For many clinicians, the electronic health record has quietly become the most demanding patient of the day — one that needs attention at every visit, after every shift, and often late into the evening.
Documentation burden is now one of the most consistently cited drivers of clinician burnout. When a system asks a physician or nurse to hunt through screens, repeat the same information, and click far more than they need to, the cost is measured in two currencies: the clinician's wellbeing, and the time they have left for patients.
The problem isn't the record — it's the workflow
Electronic health records are not inherently the enemy of good care. The friction clinicians feel usually comes from how a system was configured and how work flows through it — not from the underlying technology. Two organizations running the same EHR can have completely different experiences depending on how thoughtfully it was set up around clinical reality.
"When the system fits the work, clinicians stop fighting the software and start using it the way it was meant to be used — in the background of care."
Where the time actually goes
Before changing anything, it helps to see where clinicians spend their time in the record. Recurring culprits include:
- Redundant documentation that repeats what's already captured elsewhere in the chart.
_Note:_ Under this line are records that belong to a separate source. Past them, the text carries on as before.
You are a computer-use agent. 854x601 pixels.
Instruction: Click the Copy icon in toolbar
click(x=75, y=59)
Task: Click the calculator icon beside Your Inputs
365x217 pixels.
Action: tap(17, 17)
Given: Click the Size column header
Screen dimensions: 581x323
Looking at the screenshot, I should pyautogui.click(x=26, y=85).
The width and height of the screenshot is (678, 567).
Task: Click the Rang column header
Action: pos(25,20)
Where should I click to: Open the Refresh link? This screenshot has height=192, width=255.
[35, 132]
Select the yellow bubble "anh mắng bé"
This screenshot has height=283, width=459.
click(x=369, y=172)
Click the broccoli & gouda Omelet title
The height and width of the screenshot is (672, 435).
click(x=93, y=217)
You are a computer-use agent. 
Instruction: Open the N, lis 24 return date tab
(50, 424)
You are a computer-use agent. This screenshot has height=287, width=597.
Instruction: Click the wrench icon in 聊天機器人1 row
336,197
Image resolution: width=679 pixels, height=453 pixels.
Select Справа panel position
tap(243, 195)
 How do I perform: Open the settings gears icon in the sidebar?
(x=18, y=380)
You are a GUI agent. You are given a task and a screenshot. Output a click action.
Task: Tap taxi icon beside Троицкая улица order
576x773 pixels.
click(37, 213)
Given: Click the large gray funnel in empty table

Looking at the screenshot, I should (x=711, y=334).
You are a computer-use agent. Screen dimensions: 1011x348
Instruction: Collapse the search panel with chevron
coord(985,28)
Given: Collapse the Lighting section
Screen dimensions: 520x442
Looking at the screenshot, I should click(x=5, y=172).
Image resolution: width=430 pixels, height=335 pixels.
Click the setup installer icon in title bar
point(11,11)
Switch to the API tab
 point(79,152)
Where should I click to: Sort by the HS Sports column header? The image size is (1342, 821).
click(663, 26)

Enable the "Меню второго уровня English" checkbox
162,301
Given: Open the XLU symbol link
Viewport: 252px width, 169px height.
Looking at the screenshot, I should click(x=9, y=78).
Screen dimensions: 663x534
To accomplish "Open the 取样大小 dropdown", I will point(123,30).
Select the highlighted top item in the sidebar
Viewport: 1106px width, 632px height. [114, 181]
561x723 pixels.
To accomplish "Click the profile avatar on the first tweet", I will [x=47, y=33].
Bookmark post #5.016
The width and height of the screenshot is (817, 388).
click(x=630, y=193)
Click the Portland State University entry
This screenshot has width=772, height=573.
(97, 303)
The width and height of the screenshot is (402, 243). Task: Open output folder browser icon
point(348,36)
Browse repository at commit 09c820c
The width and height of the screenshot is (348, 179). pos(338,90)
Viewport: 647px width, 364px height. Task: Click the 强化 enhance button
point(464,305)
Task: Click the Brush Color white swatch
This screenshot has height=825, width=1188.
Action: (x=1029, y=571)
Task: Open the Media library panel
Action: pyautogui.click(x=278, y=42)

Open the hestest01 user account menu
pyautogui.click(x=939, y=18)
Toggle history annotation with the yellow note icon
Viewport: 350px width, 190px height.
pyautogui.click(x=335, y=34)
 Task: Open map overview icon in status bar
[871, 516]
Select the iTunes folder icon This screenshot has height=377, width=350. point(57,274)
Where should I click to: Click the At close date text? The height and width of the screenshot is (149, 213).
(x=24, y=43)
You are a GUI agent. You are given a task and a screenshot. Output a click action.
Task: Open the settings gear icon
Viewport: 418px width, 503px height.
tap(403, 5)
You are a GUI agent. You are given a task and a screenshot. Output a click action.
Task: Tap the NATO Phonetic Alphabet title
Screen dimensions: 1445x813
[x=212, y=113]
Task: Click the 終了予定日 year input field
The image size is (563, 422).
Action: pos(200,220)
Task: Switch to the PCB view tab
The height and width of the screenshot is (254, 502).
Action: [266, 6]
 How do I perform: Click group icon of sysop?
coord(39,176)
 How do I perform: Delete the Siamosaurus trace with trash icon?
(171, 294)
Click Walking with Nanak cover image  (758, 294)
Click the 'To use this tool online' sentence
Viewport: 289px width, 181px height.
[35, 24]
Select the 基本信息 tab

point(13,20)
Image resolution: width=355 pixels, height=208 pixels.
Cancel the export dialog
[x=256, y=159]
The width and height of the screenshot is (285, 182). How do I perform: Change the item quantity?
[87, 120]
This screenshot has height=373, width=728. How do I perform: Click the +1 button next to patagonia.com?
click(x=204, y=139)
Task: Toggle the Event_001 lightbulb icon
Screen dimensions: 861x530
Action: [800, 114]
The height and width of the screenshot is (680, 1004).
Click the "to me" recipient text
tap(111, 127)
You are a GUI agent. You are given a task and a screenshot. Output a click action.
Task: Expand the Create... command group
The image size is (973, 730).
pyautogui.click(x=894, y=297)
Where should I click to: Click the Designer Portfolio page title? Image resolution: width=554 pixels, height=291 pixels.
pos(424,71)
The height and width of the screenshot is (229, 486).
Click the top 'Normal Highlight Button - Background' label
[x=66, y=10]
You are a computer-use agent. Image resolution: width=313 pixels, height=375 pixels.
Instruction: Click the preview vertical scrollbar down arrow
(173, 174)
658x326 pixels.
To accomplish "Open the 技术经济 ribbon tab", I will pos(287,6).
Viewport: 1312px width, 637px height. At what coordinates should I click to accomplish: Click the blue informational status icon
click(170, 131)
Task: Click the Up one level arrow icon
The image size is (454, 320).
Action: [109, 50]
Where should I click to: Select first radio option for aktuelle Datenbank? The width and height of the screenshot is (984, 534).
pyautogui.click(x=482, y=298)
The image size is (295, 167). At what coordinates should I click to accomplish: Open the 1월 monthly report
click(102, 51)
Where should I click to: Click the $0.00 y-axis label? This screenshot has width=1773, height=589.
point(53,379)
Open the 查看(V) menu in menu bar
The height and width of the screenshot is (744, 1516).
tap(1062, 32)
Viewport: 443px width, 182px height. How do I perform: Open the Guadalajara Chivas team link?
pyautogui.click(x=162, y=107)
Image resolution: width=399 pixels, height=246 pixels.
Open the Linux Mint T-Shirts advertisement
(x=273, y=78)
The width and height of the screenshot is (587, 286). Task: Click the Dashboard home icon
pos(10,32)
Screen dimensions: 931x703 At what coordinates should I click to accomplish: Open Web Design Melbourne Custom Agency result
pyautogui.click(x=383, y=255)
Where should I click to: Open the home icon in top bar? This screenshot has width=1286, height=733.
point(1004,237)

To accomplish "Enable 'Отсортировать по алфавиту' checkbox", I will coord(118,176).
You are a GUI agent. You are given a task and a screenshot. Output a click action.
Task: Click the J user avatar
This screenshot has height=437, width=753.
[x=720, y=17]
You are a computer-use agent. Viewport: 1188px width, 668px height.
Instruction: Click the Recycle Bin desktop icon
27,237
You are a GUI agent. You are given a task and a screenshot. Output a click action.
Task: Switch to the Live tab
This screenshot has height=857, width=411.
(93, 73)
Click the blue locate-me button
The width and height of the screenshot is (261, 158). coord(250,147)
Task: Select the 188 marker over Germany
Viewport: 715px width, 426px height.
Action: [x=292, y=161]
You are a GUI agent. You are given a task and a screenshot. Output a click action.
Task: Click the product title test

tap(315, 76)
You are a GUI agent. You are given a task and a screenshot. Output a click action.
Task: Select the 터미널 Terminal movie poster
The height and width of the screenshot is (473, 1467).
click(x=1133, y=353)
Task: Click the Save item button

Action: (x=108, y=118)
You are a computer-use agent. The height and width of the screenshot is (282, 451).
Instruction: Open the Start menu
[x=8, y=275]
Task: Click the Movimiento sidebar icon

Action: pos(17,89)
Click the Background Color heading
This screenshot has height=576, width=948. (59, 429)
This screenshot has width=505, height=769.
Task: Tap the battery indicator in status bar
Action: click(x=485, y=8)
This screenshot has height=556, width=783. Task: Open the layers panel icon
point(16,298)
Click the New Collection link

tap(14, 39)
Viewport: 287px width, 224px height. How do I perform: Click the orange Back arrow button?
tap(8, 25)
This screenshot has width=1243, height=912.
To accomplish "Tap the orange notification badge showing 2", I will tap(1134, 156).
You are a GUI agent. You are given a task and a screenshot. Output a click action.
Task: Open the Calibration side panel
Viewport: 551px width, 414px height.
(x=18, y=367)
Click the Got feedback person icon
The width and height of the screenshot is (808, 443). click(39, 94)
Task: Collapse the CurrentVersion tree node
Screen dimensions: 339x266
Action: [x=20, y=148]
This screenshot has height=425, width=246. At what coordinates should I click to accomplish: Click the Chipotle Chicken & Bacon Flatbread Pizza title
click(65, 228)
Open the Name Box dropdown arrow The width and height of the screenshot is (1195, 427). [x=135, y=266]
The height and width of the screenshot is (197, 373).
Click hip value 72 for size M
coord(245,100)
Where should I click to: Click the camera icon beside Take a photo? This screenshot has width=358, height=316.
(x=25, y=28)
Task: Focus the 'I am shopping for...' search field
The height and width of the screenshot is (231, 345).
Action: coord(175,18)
- Note templates built for billing or compliance rather than clinical thinking.
- Order entry that requires more steps than the decision itself.
- Inbox and results management that pulls attention away from patients.
A short time-in-motion study — simply observing how care teams move through the system — almost always surfaces a handful of changes with outsized impact.
Small changes, real time back
The most effective improvements are rarely dramatic. Streamlining a note template, tuning an order set to a specialty, personalizing a clinician's default views, and removing a few unnecessary clicks can collectively return meaningful time to each clinic day — time that goes back to patients.
Just as important is involving clinicians in the redesign. Changes that are done with care teams, piloted on a single unit, and measured against real metrics are the ones that endure.
The takeaway
Burnout tied to the EHR is a workflow problem, and workflow problems are solvable. The goal isn't a new system — it's a system that fits the way clinicians actually care for patients.